> **SET TASK A**: Translate this sentence from the workplace safety text below into Spanish: "You must learn to depend on yourself for survival at the workplace."
> **SET TASK B**:
Using the workplace safety text below, answer each question briefly:
(i) What inside temperatures can some warehouses and manufacturing facilities reach?
(ii) How deep was the trench where Jonathon Moore was buried?
(iii) How many citations for trench safety violations did OSHA issue across the country for FY 2013?

━━ TEXT PROVIDED

It would be nice to believe that others are actively looking out for your safety but unfortunately that is not always the case. Some corporations have been so seduced by profits they’ve totally abandoned their ethics and all too easily turn a blind eye to lapses in safety when it benefits production. You must learn to depend on yourself for survival at the workplace. Depending on the company you work for there may be gaps in the training you received if you were lucky to get any training. Ask questions, observe and learn to bridge those gaps. Never be afraid to ask questions and there is no stupid question when it comes to safety, especially when it concerns emergency shut offs or LOTO. Observe what goes on around you, are there missing guards on machines, forklift drivers that don’t look before backing up? Then be a sponge and learn everything but this will all help if you have common sense. I’m not here to debate what or if common sense exists, let’s say it’s a part of your brain that tells you something is not right. Like using an open flame around chemicals, flammable liquids or areas of high dust concentration or always making sure there is plenty of ventilation in a confined area where you’re using chemicals or dangerous liquids. Even if your supervisor doesn’t tell you not to do that, a voice in your head should say, Danger Will Robinson, Danger! You also don’t have to be working outdoors to get sick from high temperatures. There are warehouses and manufacturing facilities that can reach inside temperatures of 100 degrees or more. Even hotter if you’re unloading overseas containers of apparel or cookware. Would you know the signs of heat exhaustion or heat stroke if a fellow worker displayed them? (see below). You know this unfortunately sounds like another episode of Companies Behaving Badly.
Pitfalls of Trench Work Reprised in Fatal Louisville Accident – PREVENTABLE – We begin with the loss of another teen worker. Jonathon Moore a 19 year old construction worker for Josh Lefevre Construction Co. was buried alive in a trench cave-in and died of traumatic asphyxia and blunt impact injuries. Emergency workers pulled his body out of the 10 foot deep trench that excavated debris which included concrete slabs and dirt slid back into the hole. “When you put workers in an unprotected trench, you are putting them in a grave,” said William Cochran, director of OSHA’s Nashville area office. “These hazards are easily identified and totally avoidable. There is no excuse to expose workers to unprotected trenches.” His co-worker was lucky and survived but it took rescuers 5 hours before they freed him. As the investigation of Lefevre Construction goes on, they’re past history involves citations for 2 serious violations in a 2011scaffolding accident and paid a fine of $3500. OSHA issued 1,462 citations for trench safety violations across the country for FY 2013. 32 Willful and 103 Repeat for a total of $4.9 million in fines. Do not work in a deep trench unless there is an escape route for everyone working in the trench. Don’t put your life at risk, don’t believe me? Ask Jonathon.

━━━━
━━ AVAILABLE DATA

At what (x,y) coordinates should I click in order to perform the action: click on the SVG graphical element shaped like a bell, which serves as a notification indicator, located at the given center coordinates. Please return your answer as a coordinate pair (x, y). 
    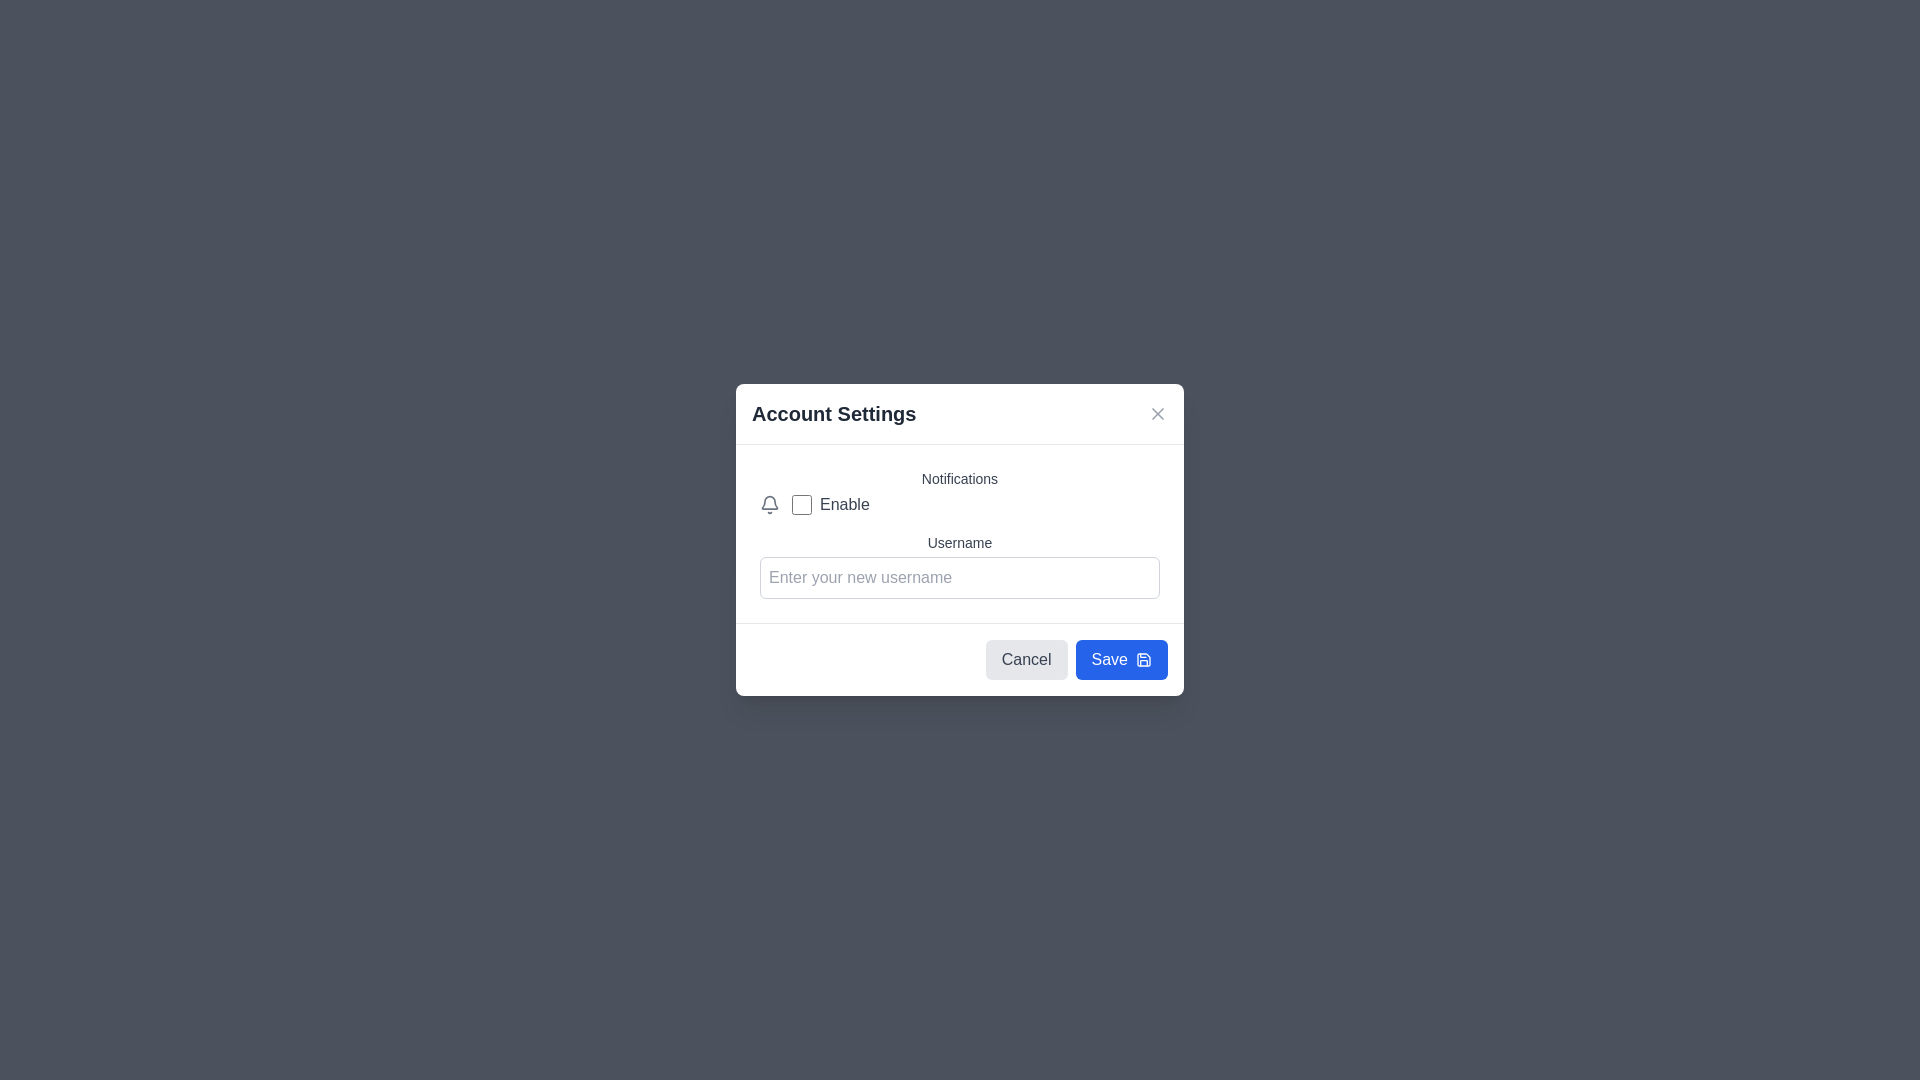
    Looking at the image, I should click on (768, 501).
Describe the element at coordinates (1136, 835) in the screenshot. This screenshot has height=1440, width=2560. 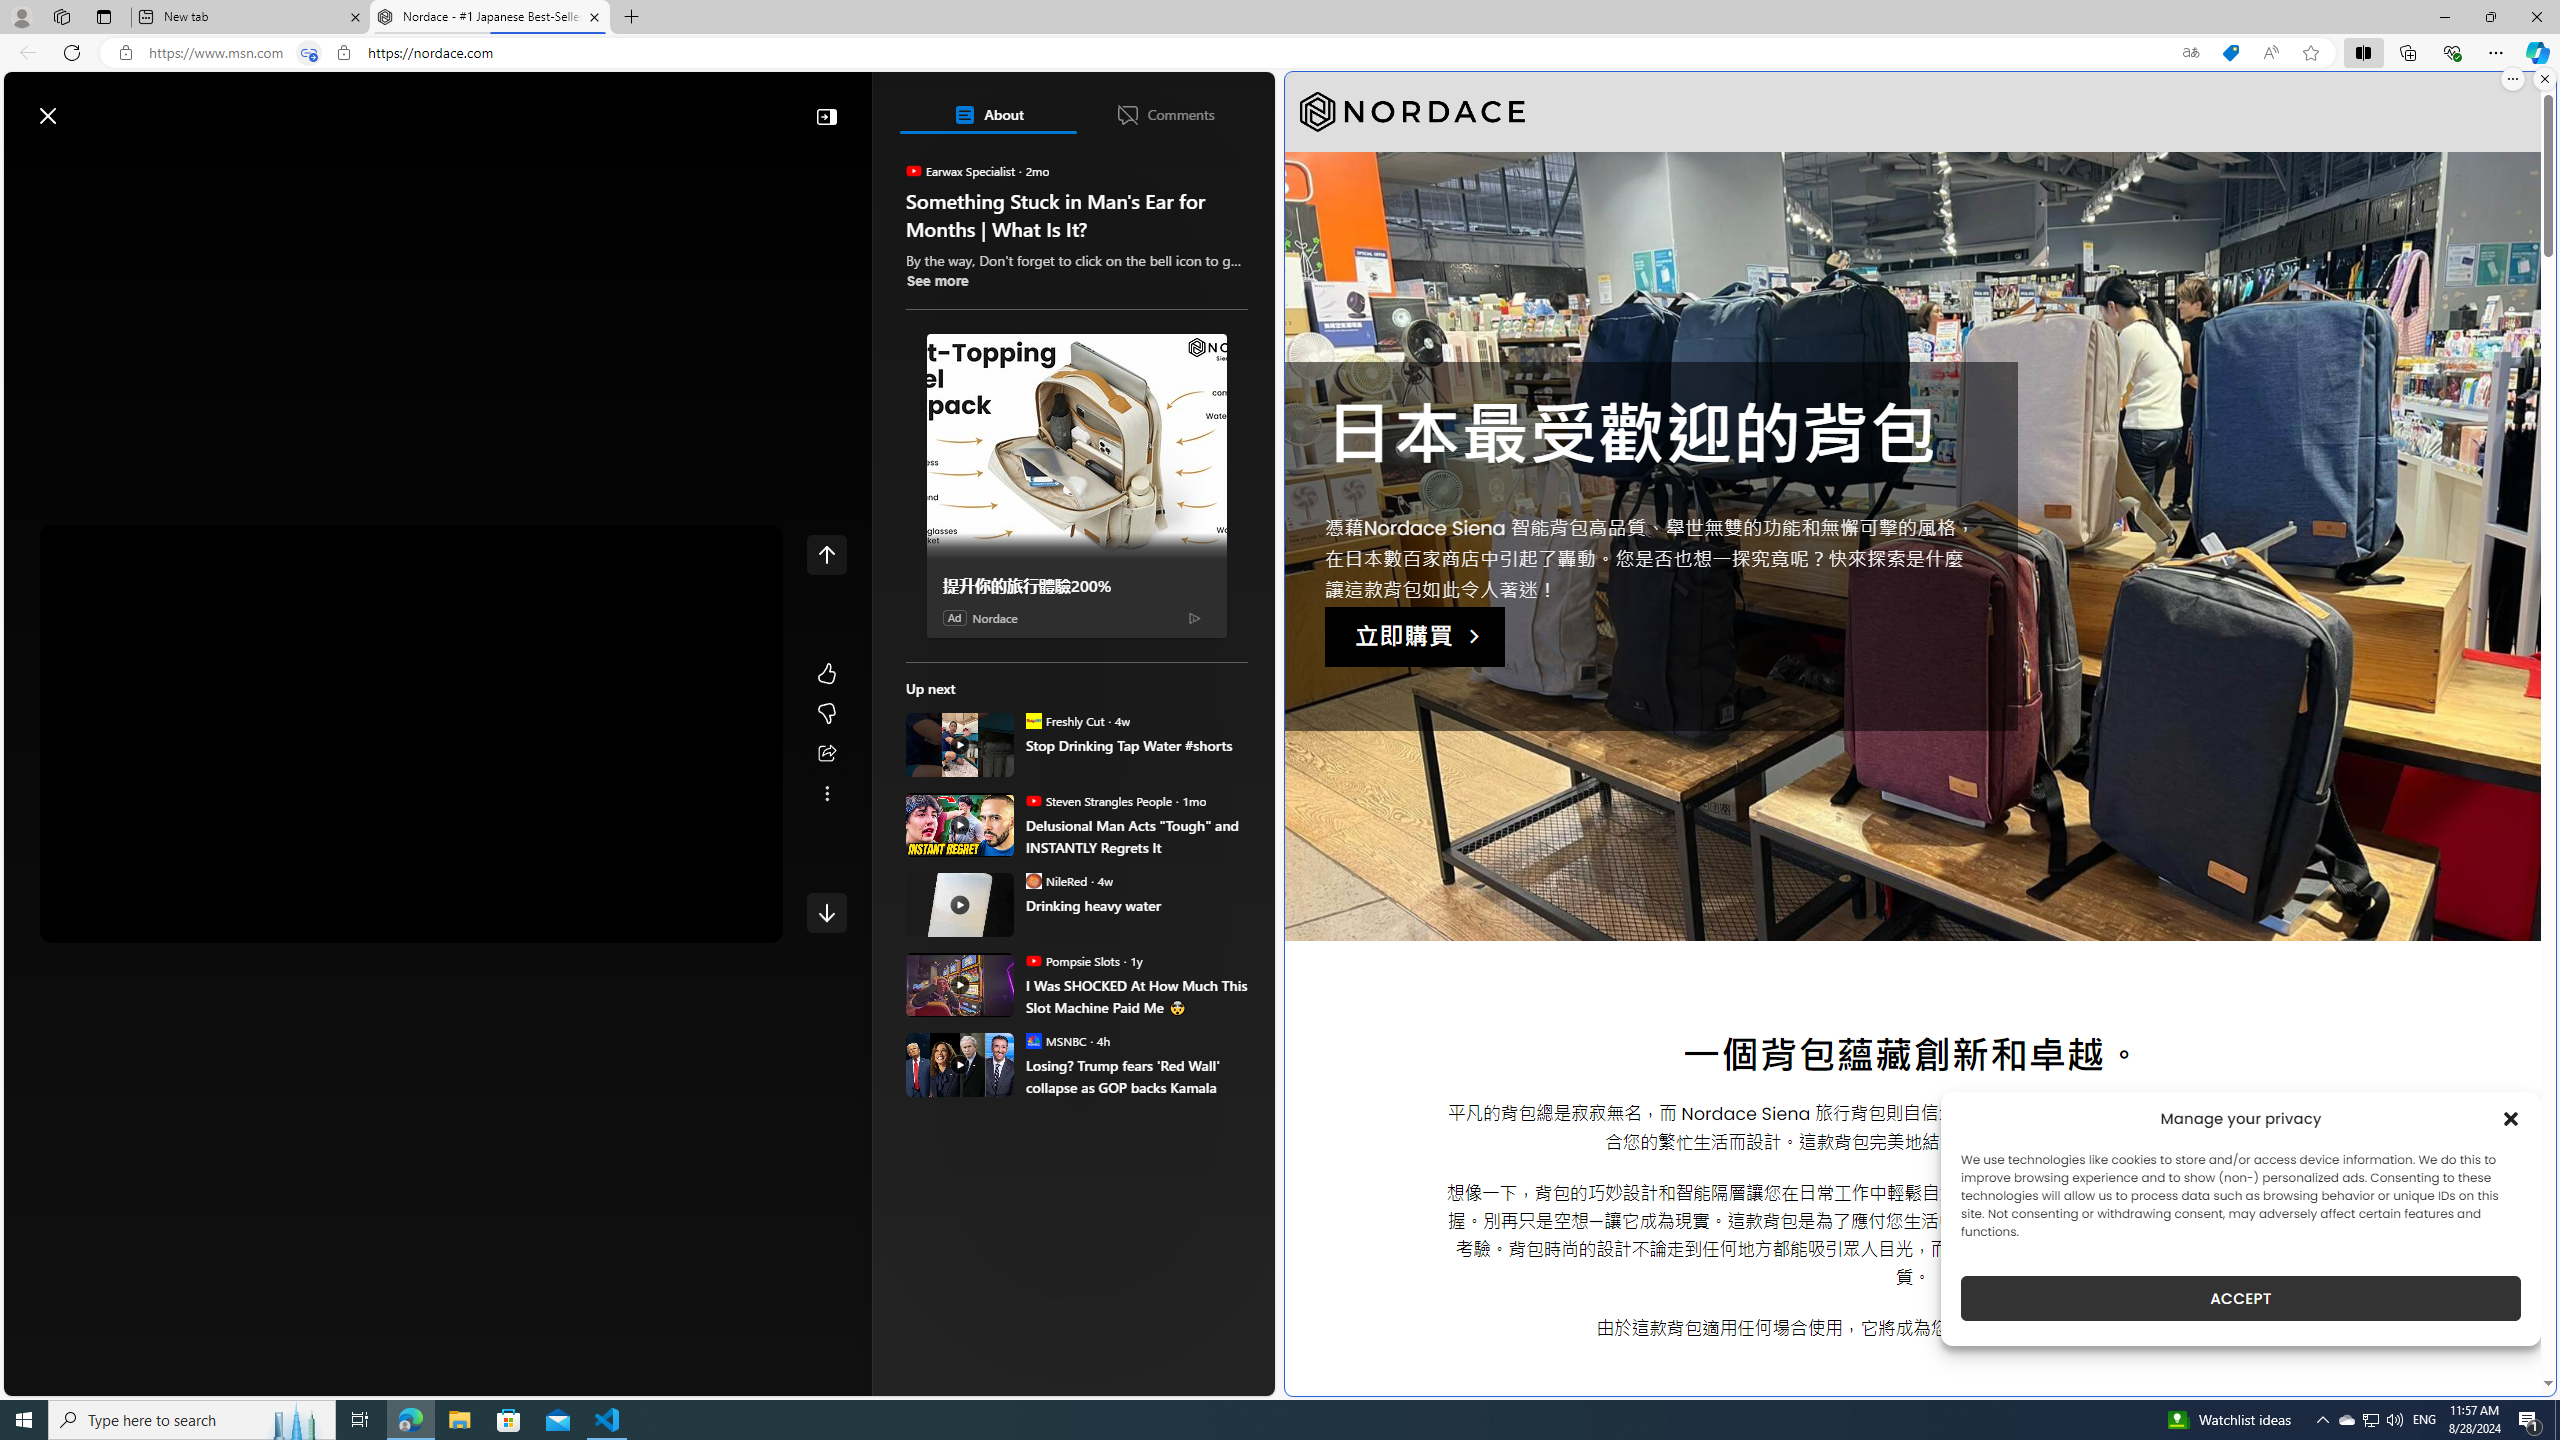
I see `'Delusional Man Acts "Tough" and INSTANTLY Regrets It'` at that location.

━━━━

> **WRITTEN REPLY A**: Debes aprender a depender de ti mismo para sobrevivir en el lugar de trabajo.

> **WRITTEN REPLY B**:
(i) 100 degrees or more
(ii) 10 feet
(iii) 1,462